**WHAT THE TASK ASKS:** Your response should consist of every line below, reproduced without alteration.

**SOURCE INFORMATION:**
▼▼▼

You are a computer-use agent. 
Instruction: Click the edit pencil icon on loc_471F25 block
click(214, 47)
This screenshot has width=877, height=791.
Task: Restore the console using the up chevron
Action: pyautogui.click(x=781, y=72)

▲▲▲

**SOLVED EXERCISE:**
You are a computer-use agent. 
Instruction: Click the edit pencil icon on loc_471F25 block
click(214, 47)
This screenshot has width=877, height=791.
Task: Restore the console using the up chevron
Action: pyautogui.click(x=781, y=72)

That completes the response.